Directions for this task: Once you have read the listing, output it exactly and completely.

◆ ◆ ◆

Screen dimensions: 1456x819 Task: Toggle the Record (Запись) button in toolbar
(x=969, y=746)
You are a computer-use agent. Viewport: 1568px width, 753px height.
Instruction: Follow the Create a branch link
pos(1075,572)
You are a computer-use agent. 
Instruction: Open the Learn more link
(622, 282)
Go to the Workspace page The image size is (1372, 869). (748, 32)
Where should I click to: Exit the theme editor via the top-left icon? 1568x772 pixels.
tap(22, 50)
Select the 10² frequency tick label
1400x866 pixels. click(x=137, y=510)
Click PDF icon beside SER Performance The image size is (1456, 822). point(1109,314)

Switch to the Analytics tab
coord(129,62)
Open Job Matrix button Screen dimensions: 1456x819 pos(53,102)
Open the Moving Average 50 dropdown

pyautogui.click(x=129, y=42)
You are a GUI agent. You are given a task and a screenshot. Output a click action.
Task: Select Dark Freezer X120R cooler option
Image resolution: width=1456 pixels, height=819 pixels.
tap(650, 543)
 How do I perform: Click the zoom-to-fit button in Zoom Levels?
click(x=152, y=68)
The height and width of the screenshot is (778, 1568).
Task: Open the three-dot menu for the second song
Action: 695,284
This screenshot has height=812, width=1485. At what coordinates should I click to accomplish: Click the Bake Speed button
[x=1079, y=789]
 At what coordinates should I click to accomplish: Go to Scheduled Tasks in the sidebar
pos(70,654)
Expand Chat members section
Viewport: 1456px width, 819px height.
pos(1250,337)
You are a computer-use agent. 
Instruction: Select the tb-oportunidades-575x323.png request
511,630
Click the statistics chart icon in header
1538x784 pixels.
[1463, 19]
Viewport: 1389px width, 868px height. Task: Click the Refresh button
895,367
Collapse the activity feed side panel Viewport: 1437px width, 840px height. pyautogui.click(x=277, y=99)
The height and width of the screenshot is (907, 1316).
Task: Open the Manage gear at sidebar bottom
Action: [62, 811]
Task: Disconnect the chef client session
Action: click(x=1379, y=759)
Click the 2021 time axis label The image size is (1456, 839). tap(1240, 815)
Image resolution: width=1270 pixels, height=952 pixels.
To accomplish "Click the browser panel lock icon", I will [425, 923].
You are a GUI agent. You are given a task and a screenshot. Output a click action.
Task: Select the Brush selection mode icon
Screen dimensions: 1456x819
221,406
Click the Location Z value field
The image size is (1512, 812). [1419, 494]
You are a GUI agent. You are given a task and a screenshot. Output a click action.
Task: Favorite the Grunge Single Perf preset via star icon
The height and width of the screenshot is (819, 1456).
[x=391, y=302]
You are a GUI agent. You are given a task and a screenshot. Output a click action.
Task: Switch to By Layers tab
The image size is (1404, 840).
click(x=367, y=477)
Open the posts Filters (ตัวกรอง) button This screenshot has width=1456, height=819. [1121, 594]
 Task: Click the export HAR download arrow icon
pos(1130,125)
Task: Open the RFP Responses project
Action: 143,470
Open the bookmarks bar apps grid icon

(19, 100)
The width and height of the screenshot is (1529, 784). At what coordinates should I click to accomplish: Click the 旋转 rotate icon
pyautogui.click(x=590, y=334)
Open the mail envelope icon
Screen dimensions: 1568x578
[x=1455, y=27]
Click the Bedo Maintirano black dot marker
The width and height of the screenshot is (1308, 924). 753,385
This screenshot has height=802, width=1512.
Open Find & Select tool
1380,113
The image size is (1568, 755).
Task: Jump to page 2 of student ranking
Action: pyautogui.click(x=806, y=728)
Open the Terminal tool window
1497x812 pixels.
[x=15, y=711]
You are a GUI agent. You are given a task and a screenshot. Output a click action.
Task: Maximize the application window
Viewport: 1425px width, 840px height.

◆ ◆ ◆

Solution to the exercise:
Screen dimensions: 1456x819 Task: Toggle the Record (Запись) button in toolbar
(x=969, y=746)
You are a computer-use agent. Viewport: 1568px width, 753px height.
Instruction: Follow the Create a branch link
pos(1075,572)
You are a computer-use agent. 
Instruction: Open the Learn more link
(622, 282)
Go to the Workspace page The image size is (1372, 869). (748, 32)
Where should I click to: Exit the theme editor via the top-left icon? 1568x772 pixels.
tap(22, 50)
Select the 10² frequency tick label
1400x866 pixels. click(x=137, y=510)
Click PDF icon beside SER Performance The image size is (1456, 822). point(1109,314)

Switch to the Analytics tab
coord(129,62)
Open Job Matrix button Screen dimensions: 1456x819 pos(53,102)
Open the Moving Average 50 dropdown

pyautogui.click(x=129, y=42)
You are a GUI agent. You are given a task and a screenshot. Output a click action.
Task: Select Dark Freezer X120R cooler option
Image resolution: width=1456 pixels, height=819 pixels.
tap(650, 543)
 How do I perform: Click the zoom-to-fit button in Zoom Levels?
click(x=152, y=68)
The height and width of the screenshot is (778, 1568).
Task: Open the three-dot menu for the second song
Action: 695,284
This screenshot has height=812, width=1485. At what coordinates should I click to accomplish: Click the Bake Speed button
[x=1079, y=789]
 At what coordinates should I click to accomplish: Go to Scheduled Tasks in the sidebar
pos(70,654)
Expand Chat members section
Viewport: 1456px width, 819px height.
pos(1250,337)
You are a computer-use agent. 
Instruction: Select the tb-oportunidades-575x323.png request
511,630
Click the statistics chart icon in header
1538x784 pixels.
[1463, 19]
Viewport: 1389px width, 868px height. Task: Click the Refresh button
895,367
Collapse the activity feed side panel Viewport: 1437px width, 840px height. pyautogui.click(x=277, y=99)
The height and width of the screenshot is (907, 1316).
Task: Open the Manage gear at sidebar bottom
Action: [62, 811]
Task: Disconnect the chef client session
Action: click(x=1379, y=759)
Click the 2021 time axis label The image size is (1456, 839). tap(1240, 815)
Image resolution: width=1270 pixels, height=952 pixels.
To accomplish "Click the browser panel lock icon", I will [425, 923].
You are a GUI agent. You are given a task and a screenshot. Output a click action.
Task: Select the Brush selection mode icon
Screen dimensions: 1456x819
221,406
Click the Location Z value field
The image size is (1512, 812). [1419, 494]
You are a GUI agent. You are given a task and a screenshot. Output a click action.
Task: Favorite the Grunge Single Perf preset via star icon
The height and width of the screenshot is (819, 1456).
[x=391, y=302]
You are a GUI agent. You are given a task and a screenshot. Output a click action.
Task: Switch to By Layers tab
The image size is (1404, 840).
click(x=367, y=477)
Open the posts Filters (ตัวกรอง) button This screenshot has width=1456, height=819. [1121, 594]
 Task: Click the export HAR download arrow icon
pos(1130,125)
Task: Open the RFP Responses project
Action: 143,470
Open the bookmarks bar apps grid icon

(19, 100)
The width and height of the screenshot is (1529, 784). At what coordinates should I click to accomplish: Click the 旋转 rotate icon
pyautogui.click(x=590, y=334)
Open the mail envelope icon
Screen dimensions: 1568x578
[x=1455, y=27]
Click the Bedo Maintirano black dot marker
The width and height of the screenshot is (1308, 924). 753,385
This screenshot has height=802, width=1512.
Open Find & Select tool
1380,113
The image size is (1568, 755).
Task: Jump to page 2 of student ranking
Action: pyautogui.click(x=806, y=728)
Open the Terminal tool window
1497x812 pixels.
[x=15, y=711]
You are a GUI agent. You are given a task and a screenshot. Output a click action.
Task: Maximize the application window
Viewport: 1425px width, 840px height.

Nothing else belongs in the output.